Start of INFORMATION

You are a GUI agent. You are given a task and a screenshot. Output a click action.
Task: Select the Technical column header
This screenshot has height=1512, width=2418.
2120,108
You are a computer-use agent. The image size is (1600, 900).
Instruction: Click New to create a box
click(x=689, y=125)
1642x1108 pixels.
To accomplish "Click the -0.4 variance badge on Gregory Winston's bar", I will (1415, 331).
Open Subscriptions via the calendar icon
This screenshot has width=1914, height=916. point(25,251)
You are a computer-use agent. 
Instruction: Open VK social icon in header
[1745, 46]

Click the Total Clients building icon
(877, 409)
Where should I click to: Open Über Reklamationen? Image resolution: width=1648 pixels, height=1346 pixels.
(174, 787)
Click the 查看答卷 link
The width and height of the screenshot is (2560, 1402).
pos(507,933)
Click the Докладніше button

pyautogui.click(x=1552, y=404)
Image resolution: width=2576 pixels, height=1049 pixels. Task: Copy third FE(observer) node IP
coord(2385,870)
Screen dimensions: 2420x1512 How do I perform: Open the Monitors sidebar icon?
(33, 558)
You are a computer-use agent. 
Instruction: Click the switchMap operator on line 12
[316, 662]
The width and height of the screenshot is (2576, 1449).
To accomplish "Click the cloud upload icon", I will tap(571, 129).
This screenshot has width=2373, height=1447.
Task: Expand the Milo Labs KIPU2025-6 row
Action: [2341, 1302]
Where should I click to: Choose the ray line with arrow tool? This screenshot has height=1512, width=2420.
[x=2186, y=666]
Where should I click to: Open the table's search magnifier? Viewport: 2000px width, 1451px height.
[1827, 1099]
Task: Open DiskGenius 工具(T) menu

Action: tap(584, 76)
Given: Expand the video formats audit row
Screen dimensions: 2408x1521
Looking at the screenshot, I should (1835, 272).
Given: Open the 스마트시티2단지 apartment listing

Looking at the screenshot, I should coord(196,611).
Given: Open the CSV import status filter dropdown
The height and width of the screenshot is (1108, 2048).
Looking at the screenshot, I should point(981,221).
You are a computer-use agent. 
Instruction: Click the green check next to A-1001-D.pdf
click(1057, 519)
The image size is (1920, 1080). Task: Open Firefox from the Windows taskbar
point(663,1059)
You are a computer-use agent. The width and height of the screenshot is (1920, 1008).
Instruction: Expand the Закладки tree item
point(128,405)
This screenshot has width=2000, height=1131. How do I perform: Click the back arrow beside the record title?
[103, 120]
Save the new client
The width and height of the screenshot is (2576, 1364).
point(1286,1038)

End of INFORMATION

**TASK GOAL**.
Each of the records is to be written out again without alteration.

**SOLUTION FOR THIS EXERCISE**.
You are a GUI agent. You are given a task and a screenshot. Output a click action.
Task: Select the Technical column header
This screenshot has height=1512, width=2418.
2120,108
You are a computer-use agent. The image size is (1600, 900).
Instruction: Click New to create a box
click(x=689, y=125)
1642x1108 pixels.
To accomplish "Click the -0.4 variance badge on Gregory Winston's bar", I will (1415, 331).
Open Subscriptions via the calendar icon
This screenshot has width=1914, height=916. point(25,251)
You are a computer-use agent. 
Instruction: Open VK social icon in header
[1745, 46]

Click the Total Clients building icon
(877, 409)
Where should I click to: Open Über Reklamationen? Image resolution: width=1648 pixels, height=1346 pixels.
(174, 787)
Click the 查看答卷 link
The width and height of the screenshot is (2560, 1402).
pos(507,933)
Click the Докладніше button

pyautogui.click(x=1552, y=404)
Image resolution: width=2576 pixels, height=1049 pixels. Task: Copy third FE(observer) node IP
coord(2385,870)
Screen dimensions: 2420x1512 How do I perform: Open the Monitors sidebar icon?
(33, 558)
You are a computer-use agent. 
Instruction: Click the switchMap operator on line 12
[316, 662]
The width and height of the screenshot is (2576, 1449).
To accomplish "Click the cloud upload icon", I will tap(571, 129).
This screenshot has width=2373, height=1447.
Task: Expand the Milo Labs KIPU2025-6 row
Action: [2341, 1302]
Where should I click to: Choose the ray line with arrow tool? This screenshot has height=1512, width=2420.
[x=2186, y=666]
Where should I click to: Open the table's search magnifier? Viewport: 2000px width, 1451px height.
[1827, 1099]
Task: Open DiskGenius 工具(T) menu

Action: tap(584, 76)
Given: Expand the video formats audit row
Screen dimensions: 2408x1521
Looking at the screenshot, I should (1835, 272).
Given: Open the 스마트시티2단지 apartment listing

Looking at the screenshot, I should coord(196,611).
Given: Open the CSV import status filter dropdown
The height and width of the screenshot is (1108, 2048).
Looking at the screenshot, I should point(981,221).
You are a computer-use agent. 
Instruction: Click the green check next to A-1001-D.pdf
click(1057, 519)
The image size is (1920, 1080). Task: Open Firefox from the Windows taskbar
point(663,1059)
You are a computer-use agent. The width and height of the screenshot is (1920, 1008).
Instruction: Expand the Закладки tree item
point(128,405)
This screenshot has width=2000, height=1131. How do I perform: Click the back arrow beside the record title?
[103, 120]
Save the new client
The width and height of the screenshot is (2576, 1364).
point(1286,1038)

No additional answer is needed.